#### [INSTRUCTIONS FOR THE TASK]
Convert the lines from the one containing "This screenshot has height=500, width=741." through the one containing "coord(409,344)" into a Markdown table with two columns, No. and Text, giving each line a running number and leaving out blank lines.

#### [RECORD SET]
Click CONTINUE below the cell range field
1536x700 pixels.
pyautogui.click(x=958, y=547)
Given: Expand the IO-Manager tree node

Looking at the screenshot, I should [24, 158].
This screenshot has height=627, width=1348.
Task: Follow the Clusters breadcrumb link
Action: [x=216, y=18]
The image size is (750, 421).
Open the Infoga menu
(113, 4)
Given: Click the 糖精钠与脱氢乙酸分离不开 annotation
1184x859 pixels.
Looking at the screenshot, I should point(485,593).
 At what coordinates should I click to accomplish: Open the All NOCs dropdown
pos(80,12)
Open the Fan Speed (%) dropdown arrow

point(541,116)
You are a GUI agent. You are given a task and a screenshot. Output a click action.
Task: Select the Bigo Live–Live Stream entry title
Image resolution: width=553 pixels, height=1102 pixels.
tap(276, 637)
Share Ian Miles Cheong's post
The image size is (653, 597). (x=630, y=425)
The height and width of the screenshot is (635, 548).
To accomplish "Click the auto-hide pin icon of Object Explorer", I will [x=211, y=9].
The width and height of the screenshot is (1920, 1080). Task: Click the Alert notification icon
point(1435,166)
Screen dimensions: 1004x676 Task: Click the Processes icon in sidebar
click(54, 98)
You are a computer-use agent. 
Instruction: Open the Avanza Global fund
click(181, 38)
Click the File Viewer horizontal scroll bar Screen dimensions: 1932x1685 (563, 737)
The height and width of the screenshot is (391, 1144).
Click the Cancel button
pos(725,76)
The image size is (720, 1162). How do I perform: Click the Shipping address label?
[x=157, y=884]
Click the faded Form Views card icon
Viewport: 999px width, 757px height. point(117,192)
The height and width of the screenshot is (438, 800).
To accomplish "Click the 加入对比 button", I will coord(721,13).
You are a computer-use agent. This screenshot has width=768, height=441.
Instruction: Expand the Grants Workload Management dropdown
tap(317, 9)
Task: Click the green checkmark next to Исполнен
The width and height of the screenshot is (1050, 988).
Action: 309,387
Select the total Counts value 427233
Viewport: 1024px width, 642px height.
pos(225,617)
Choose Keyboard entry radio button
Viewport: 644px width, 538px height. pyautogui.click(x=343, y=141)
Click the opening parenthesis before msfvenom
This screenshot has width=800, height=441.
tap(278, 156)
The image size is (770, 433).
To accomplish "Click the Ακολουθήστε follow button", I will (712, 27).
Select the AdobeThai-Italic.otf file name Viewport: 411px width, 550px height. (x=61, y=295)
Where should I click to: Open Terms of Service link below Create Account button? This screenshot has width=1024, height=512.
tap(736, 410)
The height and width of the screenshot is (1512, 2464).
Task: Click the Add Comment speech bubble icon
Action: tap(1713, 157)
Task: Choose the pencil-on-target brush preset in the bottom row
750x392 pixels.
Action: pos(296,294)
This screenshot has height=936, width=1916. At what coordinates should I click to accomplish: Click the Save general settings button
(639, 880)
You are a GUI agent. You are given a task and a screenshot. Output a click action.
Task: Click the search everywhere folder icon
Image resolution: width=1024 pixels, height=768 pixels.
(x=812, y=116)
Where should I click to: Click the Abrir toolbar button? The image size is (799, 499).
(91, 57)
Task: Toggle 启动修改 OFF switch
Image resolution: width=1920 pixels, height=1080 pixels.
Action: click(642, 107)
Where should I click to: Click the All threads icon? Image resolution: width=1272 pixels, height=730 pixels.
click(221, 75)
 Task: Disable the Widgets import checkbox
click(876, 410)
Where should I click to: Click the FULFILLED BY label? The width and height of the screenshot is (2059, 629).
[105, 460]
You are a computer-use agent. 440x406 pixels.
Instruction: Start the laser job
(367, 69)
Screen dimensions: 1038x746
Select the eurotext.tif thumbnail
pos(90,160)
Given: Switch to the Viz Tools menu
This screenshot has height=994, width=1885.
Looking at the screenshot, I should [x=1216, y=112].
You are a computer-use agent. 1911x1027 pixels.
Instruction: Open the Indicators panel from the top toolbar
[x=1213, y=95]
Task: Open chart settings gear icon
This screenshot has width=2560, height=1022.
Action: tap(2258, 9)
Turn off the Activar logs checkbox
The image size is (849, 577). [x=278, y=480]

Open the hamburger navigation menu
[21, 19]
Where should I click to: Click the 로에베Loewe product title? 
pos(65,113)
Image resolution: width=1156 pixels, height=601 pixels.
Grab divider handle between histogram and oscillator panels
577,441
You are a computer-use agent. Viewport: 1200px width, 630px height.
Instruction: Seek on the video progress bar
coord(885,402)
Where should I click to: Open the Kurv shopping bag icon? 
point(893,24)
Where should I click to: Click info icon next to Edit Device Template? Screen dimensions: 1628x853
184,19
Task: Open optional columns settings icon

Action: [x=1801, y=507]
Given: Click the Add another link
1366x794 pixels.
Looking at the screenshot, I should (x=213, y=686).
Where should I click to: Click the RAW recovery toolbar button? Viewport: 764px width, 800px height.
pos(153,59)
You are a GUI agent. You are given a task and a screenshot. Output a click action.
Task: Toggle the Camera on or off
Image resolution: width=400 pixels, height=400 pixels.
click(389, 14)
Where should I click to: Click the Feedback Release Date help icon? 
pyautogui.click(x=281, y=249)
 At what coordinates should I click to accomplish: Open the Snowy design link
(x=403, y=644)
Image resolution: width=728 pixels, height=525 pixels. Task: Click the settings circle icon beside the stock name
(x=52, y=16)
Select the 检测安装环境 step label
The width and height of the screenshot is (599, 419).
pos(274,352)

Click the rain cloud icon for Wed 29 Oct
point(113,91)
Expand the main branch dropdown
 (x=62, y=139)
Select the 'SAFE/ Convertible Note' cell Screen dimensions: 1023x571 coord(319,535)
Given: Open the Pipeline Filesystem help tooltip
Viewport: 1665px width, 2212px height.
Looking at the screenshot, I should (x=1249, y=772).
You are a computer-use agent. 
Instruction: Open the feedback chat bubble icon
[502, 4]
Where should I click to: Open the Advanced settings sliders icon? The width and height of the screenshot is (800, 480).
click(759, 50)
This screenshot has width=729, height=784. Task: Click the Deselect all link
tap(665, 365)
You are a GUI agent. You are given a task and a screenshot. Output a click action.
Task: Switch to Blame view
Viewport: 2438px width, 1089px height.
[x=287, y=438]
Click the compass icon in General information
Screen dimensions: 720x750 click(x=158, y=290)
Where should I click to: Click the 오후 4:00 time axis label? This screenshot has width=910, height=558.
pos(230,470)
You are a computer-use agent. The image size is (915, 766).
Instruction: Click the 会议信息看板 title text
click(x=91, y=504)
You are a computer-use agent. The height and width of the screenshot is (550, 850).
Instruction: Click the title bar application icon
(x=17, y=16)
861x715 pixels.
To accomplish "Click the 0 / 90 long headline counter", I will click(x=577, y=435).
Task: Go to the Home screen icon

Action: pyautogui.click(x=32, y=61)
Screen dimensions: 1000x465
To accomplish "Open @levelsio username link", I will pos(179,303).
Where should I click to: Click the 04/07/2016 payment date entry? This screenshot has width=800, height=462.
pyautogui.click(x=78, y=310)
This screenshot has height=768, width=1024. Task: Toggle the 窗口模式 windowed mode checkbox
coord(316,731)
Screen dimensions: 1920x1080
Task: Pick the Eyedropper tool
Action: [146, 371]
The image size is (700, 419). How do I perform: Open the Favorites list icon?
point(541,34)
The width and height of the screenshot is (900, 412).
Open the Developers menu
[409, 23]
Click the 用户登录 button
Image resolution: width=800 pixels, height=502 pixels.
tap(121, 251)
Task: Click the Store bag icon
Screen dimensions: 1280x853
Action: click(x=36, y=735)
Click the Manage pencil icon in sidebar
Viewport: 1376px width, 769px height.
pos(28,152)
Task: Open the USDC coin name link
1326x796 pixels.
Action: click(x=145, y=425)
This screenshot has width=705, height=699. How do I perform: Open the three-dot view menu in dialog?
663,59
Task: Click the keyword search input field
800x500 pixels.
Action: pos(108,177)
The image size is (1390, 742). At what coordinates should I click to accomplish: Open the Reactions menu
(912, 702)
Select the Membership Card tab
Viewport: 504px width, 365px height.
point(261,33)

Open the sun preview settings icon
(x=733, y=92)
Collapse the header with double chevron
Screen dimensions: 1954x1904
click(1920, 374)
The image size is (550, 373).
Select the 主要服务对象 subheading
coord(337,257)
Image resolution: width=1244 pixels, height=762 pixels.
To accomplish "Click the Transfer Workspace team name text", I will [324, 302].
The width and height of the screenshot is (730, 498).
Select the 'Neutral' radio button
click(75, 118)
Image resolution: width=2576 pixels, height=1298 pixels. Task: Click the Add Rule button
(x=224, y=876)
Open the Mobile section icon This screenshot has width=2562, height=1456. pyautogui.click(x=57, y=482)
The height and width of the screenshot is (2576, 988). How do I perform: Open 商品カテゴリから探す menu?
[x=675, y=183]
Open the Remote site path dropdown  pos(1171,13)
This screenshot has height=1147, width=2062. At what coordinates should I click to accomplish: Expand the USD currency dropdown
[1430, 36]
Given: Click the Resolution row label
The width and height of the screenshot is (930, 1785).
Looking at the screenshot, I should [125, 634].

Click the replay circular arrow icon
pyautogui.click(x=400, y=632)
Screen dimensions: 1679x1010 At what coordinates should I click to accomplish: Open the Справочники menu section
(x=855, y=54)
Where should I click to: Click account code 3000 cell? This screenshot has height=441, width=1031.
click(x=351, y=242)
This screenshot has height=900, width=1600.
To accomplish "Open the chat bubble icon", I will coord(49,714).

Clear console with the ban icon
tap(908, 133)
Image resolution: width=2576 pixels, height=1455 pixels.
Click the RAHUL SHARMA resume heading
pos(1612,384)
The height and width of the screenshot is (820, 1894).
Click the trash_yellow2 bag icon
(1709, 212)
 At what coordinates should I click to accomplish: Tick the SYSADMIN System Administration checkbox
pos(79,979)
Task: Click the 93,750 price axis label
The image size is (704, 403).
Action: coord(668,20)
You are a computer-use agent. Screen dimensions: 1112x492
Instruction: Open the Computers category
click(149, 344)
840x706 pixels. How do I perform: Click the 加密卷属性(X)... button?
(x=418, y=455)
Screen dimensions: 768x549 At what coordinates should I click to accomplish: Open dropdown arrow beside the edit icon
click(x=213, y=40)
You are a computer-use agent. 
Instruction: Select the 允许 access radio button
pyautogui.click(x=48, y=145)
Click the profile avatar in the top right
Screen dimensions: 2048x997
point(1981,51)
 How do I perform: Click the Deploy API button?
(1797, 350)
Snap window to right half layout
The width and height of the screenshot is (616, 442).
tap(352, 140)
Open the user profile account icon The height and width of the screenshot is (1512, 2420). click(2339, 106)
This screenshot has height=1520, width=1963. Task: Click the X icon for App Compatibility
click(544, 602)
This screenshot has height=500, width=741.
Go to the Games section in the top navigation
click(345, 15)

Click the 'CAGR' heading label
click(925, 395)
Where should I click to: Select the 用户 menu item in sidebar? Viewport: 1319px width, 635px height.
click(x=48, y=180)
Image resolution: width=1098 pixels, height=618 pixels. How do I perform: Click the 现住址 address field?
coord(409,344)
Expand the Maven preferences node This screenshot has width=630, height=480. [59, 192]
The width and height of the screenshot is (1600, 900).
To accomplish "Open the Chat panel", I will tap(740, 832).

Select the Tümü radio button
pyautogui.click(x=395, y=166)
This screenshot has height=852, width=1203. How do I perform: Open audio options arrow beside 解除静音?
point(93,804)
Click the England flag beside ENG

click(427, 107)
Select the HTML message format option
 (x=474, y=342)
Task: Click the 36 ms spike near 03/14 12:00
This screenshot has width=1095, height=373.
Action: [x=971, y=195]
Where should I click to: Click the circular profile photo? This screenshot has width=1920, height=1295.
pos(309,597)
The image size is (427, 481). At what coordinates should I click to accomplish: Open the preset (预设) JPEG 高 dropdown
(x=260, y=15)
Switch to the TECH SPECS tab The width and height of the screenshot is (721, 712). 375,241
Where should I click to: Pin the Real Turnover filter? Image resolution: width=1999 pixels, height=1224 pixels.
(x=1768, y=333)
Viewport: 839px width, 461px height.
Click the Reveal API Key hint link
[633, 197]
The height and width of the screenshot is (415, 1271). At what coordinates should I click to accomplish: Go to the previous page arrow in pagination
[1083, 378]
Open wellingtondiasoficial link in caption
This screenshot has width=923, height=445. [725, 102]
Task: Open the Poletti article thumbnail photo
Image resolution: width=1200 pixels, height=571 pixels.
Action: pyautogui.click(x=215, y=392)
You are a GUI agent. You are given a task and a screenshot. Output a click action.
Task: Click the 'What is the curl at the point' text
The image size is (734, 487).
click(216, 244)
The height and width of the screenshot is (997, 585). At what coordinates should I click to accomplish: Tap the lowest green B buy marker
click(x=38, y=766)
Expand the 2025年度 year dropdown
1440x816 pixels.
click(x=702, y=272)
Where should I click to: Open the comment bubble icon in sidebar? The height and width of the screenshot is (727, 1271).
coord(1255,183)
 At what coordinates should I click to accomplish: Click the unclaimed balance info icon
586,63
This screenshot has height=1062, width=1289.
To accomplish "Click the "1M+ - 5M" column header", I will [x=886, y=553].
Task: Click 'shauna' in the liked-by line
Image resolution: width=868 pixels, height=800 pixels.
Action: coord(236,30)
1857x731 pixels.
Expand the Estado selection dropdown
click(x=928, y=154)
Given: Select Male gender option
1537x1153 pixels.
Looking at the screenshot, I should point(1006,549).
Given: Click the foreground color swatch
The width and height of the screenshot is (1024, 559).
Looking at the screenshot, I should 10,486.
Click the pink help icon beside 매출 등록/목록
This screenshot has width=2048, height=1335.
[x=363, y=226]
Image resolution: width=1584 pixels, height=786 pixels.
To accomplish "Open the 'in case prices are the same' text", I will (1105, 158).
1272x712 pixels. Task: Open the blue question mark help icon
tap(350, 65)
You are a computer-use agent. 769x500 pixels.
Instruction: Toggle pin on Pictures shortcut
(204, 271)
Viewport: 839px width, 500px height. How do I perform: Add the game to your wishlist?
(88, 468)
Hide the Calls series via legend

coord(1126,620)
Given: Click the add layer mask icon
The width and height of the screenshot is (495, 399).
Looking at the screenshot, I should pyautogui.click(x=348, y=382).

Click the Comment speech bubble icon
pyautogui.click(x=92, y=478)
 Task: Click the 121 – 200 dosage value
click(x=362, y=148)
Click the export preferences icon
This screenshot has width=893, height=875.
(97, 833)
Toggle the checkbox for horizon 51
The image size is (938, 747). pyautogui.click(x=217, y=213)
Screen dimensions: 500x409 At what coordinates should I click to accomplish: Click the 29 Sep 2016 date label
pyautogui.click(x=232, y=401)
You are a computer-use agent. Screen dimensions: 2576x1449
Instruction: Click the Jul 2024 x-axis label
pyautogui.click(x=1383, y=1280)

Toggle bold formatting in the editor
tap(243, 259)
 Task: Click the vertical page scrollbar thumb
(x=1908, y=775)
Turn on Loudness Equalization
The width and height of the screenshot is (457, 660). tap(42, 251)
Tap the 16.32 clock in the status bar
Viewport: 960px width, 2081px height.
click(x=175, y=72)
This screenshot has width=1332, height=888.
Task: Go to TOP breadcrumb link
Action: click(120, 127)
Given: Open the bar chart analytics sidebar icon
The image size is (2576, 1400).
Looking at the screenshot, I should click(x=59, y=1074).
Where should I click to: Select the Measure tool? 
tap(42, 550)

#### [EXERCISE RESULT]
| No. | Text |
|---|---|
| 1 | This screenshot has height=500, width=741. |
| 2 | Go to the Games section in the top navigation |
| 3 | click(345, 15) |
| 4 | Click the 'CAGR' heading label |
| 5 | click(925, 395) |
| 6 | Where should I click to: Select the 用户 menu item in sidebar? Viewport: 1319px width, 635px height. |
| 7 | click(x=48, y=180) |
| 8 | Image resolution: width=1098 pixels, height=618 pixels. How do I perform: Click the 现住址 address field? |
| 9 | coord(409,344) |